══ Extrait du document ══
IL N’EN reste pas moins que ce que nous vivons actuellement est saisissant. Imaginait-on il y a seulement vingt ou trente ans assister à pareil spectacle ? Une “droite” parlementaire ou institutionnelle en miettes, en-dessous des 10 % des voix. Cette famille politique a donné cinq présidents à la Ve République (De Gaulle, Pompidou, Giscard, Chirac, Sarkozy), elle a tenu des décennies durant la majorité des communes, des départements, des régions, elle a souvent dominé le Sénat et l’Assemblée nationale. Son représentant a été en finale de toutes les présidentielles, élection-reine de la Ve République, de 1965 à 2012 inclusivement. Beaucoup pensaient que l‘élimination de Fillon dès le premier tour en avril 2017 n’était qu’un accident anecdotique, isolé, lié à l’exploitation politico-médiatique des affaires le concernant et que les 20 % qu’il avait récoltés constituait le seuil minimal à partir duquel pourrait s’engager la reconstruction de la droite parlementaire. Il n’en a rien été.
═══
**Parties de l’exercice:**
**1.** D’après l’extrait, combien de présidents la droite parlementaire a-t-elle donnés à la Ve République, et lesquels ?
**2.** Indiquez si chacune des affirmations suivantes concorde avec l’extrait, en répondant par oui ou par non et en citant les mots décisifs du texte.
(a) La droite parlementaire a souvent dominé le Sénat.
(b) Le représentant de cette droite a manqué la finale de la présidentielle de 1995.
(c) Les 20 % obtenus par Fillon ont servi de point de départ à la reconstruction de la droite parlementaire.
**3.** Résumez l’extrait en deux phrases.
══ Données fournies ══
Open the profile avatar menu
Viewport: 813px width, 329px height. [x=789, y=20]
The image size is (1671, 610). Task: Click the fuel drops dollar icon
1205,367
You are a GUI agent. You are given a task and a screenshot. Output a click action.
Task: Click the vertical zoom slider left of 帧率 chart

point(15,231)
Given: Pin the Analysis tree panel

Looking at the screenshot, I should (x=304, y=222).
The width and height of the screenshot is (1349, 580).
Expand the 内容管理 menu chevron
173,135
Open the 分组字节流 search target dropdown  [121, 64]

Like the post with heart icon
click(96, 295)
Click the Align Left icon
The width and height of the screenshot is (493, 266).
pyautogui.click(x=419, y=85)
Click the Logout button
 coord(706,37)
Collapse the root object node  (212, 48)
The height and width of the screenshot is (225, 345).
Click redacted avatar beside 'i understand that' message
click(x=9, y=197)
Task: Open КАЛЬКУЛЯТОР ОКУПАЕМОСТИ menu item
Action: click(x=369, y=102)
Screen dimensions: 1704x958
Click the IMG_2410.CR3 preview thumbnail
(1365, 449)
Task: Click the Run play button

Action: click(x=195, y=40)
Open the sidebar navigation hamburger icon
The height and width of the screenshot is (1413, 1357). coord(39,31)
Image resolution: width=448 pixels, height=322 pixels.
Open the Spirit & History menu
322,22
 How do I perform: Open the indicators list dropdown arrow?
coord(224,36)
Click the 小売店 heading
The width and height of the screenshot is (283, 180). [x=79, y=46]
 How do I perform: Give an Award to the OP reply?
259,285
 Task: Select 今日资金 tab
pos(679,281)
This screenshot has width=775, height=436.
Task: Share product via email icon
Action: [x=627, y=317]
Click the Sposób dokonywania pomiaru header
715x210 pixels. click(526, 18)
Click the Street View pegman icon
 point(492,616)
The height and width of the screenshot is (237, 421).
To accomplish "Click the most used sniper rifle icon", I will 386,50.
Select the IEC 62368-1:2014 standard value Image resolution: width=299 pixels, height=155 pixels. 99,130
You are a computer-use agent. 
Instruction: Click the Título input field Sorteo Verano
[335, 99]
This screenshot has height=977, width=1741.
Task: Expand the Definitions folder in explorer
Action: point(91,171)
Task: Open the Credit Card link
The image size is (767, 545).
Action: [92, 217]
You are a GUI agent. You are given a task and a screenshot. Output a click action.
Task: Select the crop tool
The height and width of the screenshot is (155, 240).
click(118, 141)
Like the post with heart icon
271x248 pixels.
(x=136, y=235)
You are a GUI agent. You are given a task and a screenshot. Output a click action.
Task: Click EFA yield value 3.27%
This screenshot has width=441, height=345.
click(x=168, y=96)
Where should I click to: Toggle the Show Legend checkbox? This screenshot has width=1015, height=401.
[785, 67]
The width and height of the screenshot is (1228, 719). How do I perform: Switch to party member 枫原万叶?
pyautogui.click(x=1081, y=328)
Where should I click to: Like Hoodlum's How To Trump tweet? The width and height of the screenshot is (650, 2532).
═══
**Réponses:**
**1.** Cinq : De Gaulle, Pompidou, Giscard, Chirac et Sarkozy.

**2.**
(a) Oui : « elle a souvent dominé le Sénat et l’Assemblée nationale ».
(b) Non : « Son représentant a été en finale de toutes les présidentielles, élection-reine de la Ve République, de 1965 à 2012 inclusivement. »
(c) Non : « Il n’en a rien été. »

**3.** La droite parlementaire a donné cinq présidents à la Ve République, a longtemps tenu la majorité des communes, départements et régions et a été en finale de toutes les présidentielles de 1965 à 2012. Elle se trouve actuellement en miettes, en dessous des 10 % des voix, alors que beaucoup voyaient dans l’élimination de Fillon au premier tour en avril 2017 un simple accident et dans ses 20 % le seuil d’une reconstruction, ce qui ne s’est pas vérifié.